Muscular dystrophy (MD) is a group of diseases that cause muscles to weaken and deteriorate over time. MD is caused by a gene abnormality, or mutation, that interferes with the body’s production of proteins needed to create healthy muscle. There are over 30 different types of muscular dystrophy. Most types of MD affect voluntary muscles that control movement in the arms, legs, and torso. MD may also affect involuntary muscles, such as the heart or respiratory system.

Causes and Risk Factors

Muscular dystrophy (MD) is a genetic disorder that is often inherited from parent to child. However, it is possible for muscular dystrophy to occur due to a new genetic abnormality, or spontaneous mutation.  Certain genes in our bodies are involved in making proteins that protect our muscles from damage. Muscular dystrophy occurs when these genes are defective. Each type of muscular dystrophy is caused by a genetic mutation particular to that type of the disease. The most common variety of MD, Duchenne Muscular Dystrophy, occurs more commonly in young boys than girls.

Symptoms

The main sign of muscular dystrophy is progressive muscle weakness. Different signs and symptoms may begin at different ages, and in different muscle groups, depending on the type of MD. Symptoms might include:

  • A waddling gate
  • Late or abnormal walking
  • Frequent falling or stumbling
  • Difficulty running or jumping
  • Large calf muscles
  • Difficulty standing up from a sitting position

Symptoms for certain types of MD begin in early childhood, while symptoms for other types of MD may not appear until the teenage years or later.
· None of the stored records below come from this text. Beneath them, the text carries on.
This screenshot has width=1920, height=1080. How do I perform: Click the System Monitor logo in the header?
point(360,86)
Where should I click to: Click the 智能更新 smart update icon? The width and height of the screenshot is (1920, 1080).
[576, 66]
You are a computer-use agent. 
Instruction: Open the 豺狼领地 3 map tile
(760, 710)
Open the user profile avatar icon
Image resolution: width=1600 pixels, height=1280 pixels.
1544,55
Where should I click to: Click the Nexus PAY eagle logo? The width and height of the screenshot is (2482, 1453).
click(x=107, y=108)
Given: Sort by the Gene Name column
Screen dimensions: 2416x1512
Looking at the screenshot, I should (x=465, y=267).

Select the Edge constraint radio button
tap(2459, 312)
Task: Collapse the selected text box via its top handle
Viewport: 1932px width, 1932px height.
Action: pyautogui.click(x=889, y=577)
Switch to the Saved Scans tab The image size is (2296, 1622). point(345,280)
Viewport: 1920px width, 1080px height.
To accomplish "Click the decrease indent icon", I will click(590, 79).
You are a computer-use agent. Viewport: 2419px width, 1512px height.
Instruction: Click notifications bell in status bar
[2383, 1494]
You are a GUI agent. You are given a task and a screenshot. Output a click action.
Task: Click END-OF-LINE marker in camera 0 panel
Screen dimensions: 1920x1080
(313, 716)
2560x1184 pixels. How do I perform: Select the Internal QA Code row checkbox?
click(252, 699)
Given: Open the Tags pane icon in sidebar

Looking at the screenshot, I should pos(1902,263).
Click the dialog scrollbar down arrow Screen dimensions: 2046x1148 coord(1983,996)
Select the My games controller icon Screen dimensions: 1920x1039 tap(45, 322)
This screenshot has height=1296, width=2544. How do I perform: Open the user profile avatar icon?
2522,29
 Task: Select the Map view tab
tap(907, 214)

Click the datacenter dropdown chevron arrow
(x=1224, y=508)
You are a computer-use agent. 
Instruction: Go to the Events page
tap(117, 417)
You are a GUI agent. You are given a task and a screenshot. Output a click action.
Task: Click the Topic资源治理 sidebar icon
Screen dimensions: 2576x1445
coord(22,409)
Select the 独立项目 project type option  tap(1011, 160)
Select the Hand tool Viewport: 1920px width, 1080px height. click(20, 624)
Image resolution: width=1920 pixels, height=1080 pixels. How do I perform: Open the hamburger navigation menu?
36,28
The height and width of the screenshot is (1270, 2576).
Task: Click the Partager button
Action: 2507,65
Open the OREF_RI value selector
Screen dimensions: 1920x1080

Generally speaking, it is a good idea to speak with your doctor if you notice signs of muscle weakness in your child. Muscular dystrophy is a progressive disease, meaning that the condition worsens over time. Depending on the type of MD, children or adults may gradually lose physical abilities. In later stages of the disease, heart and breathing difficulties may develop if the involuntary muscles are affected.

Treatment

There is currently no cure for MD, but there are treatment options to slow the rate of muscle degeneration and improve function. Certain medications may help to increase muscle strength and delay the progression of some types of MD. Physical and occupational therapy are often used to improve function and assist in daily activities. Braces or other mobility aids may be recommended to increase function and mobility. Some patients benefit from a pediatric neurosurgeon performing a procedure that releases tight muscles or tendons, or a surgery that is related to conditions of the spine.